MySQL Username/Password - Provide this from Step 2
Enter in the username and password we created in Step 2. Otherwise, enter root. Then supply the password for your user.
Ghost database name - Provide this from Step 2
Enter the name of your database created in Step 2. It will be automatically set up for you, unless you’re using a non-root MySQL user/pass. In that case the database must already exist and have the correct permissions.
Set up a ghost MySQL user? (Recommended) - Enter No
If you provided your root MySQL user, Ghost-CLI can create a custom MySQL user that can only access/edit your new Ghost database and nothing else.
Set up NGINX? (Recommended) - Enter Yes
Sets NGINX up automatically enabling your site to be viewed by the outside world. We will need to tweak the configuration afterwards.
Set up SSL? (Recommended) - Enter No
We will be using Nginx Proxy Manager to provide SSL for our site, we can enter no for this now
Set up systemd? (Recommended) - Enter Yes
systemd is the recommended process manager tool to keep Ghost running smoothly. We recommend choosing yes but it’s possible to set up your own process management.
Start Ghost? - Enter Yes
Choosing yes runs Ghost, and makes your site work.

Step 4

Tweak Nginx Configs

The default configuration from Ghost works, but also causes some issues if we run the site behind Nginx Proxy Manager. To fix the issue we need to edit the Nginx config for the site. This is located at /etc/nginx/sites-available/sitename.conf.

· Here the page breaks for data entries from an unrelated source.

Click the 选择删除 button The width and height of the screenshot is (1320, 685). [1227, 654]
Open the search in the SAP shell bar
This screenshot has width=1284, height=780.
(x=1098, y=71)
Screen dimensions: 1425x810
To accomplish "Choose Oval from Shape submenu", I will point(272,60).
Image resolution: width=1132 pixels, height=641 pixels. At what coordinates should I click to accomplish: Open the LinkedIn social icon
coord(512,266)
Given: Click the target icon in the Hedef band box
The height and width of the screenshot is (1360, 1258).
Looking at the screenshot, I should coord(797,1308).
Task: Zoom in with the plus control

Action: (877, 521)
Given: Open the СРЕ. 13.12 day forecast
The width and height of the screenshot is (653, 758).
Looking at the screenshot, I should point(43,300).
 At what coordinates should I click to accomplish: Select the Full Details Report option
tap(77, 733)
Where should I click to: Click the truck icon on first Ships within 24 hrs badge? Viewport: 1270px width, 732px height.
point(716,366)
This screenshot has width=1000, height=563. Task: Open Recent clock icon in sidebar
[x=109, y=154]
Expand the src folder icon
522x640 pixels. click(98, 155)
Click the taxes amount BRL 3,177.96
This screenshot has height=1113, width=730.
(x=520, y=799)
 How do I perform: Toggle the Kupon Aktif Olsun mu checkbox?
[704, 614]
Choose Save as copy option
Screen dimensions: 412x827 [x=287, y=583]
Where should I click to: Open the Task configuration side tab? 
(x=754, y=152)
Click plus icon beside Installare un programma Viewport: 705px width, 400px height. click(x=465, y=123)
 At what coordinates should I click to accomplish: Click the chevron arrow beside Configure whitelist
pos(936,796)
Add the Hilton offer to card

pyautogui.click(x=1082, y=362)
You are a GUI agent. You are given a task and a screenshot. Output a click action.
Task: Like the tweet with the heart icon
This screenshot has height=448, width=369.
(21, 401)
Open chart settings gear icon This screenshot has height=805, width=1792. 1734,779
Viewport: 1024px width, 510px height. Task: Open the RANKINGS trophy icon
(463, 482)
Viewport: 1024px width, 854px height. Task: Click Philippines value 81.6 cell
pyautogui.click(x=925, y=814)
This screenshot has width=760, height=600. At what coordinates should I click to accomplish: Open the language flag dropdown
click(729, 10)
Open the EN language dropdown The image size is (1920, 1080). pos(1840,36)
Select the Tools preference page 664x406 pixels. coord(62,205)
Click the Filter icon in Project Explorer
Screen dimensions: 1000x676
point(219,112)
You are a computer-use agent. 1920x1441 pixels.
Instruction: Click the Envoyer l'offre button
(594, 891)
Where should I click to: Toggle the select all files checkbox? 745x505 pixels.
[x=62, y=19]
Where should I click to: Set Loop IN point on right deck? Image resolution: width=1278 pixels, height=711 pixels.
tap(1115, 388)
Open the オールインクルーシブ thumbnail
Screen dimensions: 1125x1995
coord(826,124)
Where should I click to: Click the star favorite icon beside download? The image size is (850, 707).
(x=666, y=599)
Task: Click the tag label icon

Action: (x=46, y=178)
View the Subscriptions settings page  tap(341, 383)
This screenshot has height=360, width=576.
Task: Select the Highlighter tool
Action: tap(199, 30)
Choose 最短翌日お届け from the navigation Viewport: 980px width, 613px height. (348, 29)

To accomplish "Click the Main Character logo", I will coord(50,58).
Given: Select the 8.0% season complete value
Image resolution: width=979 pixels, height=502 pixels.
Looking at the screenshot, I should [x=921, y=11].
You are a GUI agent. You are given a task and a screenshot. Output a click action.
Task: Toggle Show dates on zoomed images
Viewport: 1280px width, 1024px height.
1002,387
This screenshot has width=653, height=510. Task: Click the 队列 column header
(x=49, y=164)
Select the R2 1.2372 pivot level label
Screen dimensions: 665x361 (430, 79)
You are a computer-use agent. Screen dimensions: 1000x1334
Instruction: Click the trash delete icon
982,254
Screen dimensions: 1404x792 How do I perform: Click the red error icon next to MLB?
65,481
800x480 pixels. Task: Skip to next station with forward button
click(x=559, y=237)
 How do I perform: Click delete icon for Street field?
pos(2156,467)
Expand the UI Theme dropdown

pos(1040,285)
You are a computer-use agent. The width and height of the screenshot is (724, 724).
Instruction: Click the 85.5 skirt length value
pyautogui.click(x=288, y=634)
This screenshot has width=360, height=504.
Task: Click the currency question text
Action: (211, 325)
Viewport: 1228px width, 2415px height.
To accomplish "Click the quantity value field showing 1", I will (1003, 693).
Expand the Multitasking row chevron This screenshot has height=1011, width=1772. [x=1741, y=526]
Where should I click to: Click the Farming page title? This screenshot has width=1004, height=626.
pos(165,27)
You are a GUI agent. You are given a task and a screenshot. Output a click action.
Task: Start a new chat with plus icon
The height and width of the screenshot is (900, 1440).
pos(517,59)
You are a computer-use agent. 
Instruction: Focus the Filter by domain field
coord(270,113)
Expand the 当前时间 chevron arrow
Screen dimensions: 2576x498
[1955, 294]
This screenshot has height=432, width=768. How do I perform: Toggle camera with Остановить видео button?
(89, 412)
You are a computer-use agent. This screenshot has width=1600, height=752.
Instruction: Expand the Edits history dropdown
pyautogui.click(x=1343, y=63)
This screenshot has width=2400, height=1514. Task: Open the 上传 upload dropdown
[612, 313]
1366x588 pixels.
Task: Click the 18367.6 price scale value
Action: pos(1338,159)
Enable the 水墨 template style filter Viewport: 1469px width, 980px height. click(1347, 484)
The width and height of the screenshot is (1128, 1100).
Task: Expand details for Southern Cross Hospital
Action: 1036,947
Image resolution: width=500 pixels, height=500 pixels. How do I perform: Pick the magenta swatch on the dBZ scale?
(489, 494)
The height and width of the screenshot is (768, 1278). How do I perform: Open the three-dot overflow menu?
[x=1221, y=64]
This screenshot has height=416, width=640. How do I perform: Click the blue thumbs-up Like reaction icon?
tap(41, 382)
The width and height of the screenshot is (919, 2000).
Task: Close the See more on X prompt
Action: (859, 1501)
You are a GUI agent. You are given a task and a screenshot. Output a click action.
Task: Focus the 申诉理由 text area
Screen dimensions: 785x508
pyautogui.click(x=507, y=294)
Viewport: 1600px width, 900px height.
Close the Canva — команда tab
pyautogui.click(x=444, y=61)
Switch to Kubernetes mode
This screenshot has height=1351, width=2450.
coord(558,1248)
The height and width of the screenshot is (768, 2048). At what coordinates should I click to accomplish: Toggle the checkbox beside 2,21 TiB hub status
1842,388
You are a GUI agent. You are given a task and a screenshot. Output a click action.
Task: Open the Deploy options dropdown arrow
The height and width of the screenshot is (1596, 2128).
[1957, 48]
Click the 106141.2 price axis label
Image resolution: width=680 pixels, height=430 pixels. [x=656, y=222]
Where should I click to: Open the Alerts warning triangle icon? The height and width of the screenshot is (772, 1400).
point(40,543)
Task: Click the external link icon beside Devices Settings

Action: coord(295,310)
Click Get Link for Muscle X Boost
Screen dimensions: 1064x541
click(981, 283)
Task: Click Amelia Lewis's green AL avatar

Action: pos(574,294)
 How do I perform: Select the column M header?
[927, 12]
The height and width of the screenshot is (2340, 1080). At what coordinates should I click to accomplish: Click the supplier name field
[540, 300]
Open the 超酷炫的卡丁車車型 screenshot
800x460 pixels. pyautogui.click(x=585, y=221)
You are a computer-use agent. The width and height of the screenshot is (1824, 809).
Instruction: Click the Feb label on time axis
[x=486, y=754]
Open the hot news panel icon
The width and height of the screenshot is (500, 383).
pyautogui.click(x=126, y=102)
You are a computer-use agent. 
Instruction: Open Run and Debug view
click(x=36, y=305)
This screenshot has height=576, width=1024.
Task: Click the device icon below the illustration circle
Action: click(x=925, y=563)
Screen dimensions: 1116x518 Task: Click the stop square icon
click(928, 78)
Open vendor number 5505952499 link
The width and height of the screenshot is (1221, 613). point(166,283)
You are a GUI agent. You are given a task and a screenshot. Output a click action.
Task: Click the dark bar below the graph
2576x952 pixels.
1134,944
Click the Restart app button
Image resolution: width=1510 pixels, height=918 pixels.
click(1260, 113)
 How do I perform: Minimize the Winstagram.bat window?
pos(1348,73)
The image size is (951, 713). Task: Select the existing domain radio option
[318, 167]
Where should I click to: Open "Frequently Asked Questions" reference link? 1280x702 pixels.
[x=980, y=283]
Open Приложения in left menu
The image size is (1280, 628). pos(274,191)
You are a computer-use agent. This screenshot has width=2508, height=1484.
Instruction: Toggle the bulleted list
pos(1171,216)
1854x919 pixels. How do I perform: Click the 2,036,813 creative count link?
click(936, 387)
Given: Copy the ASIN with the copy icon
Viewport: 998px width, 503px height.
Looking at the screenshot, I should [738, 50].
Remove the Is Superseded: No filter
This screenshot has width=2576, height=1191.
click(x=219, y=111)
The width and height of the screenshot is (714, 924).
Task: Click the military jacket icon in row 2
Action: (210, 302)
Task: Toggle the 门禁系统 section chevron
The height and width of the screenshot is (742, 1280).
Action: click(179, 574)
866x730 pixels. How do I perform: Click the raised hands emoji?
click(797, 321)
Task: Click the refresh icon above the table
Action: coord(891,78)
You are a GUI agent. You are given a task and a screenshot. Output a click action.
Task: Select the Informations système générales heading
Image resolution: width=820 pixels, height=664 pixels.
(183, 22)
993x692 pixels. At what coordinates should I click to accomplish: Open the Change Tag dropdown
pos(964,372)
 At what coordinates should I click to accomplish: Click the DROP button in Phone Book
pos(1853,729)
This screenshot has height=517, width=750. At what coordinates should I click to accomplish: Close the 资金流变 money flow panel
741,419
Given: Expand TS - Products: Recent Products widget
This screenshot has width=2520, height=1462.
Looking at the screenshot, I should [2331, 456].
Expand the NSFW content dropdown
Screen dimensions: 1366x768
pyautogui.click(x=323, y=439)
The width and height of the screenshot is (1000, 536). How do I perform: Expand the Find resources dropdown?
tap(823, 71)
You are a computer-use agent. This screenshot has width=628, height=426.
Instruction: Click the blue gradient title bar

Using your favorite editor open up the config. Change the following line from:

proxy_set_header X-Forwarded-Proto $scheme;


proxy_set_header X-Forwarded-Proto https;

As the Ghost documentation explains:

Your proxy will handle SSL termination and proxy to Ghost using http. To tell Ghost that the requests coming into the proxy are secure, set the x-forwarded-proto header to https. Without this, Ghost will think the requests are insecure, attempt to redirect to the https version of a URL and cause an infinite redirect loop.

Create the config in Nginx Proxy Manager

With the server up and running, we can now create the proxy config in Nginx Proxy Manager.

Create the entry, and set the domain to the site URL you entered in during the ghost install command. Then set the protocol to HTTP and the forward hostname/ip to the IP of your server. The forward port should be port 80.

I enable Cache Assets, Block Common Exploits, and Websockets support as well. Under the SSL tab select the SSL cert you want to use (I created one specifically for this domain instead of using my wildcard cert). Enable Force SSL and click save.

That should be it. Type your domain into your address bar followed by /ghost, and if everything was done correctly, you should be prompted to create an account. From there you can log in and begin setting up your site.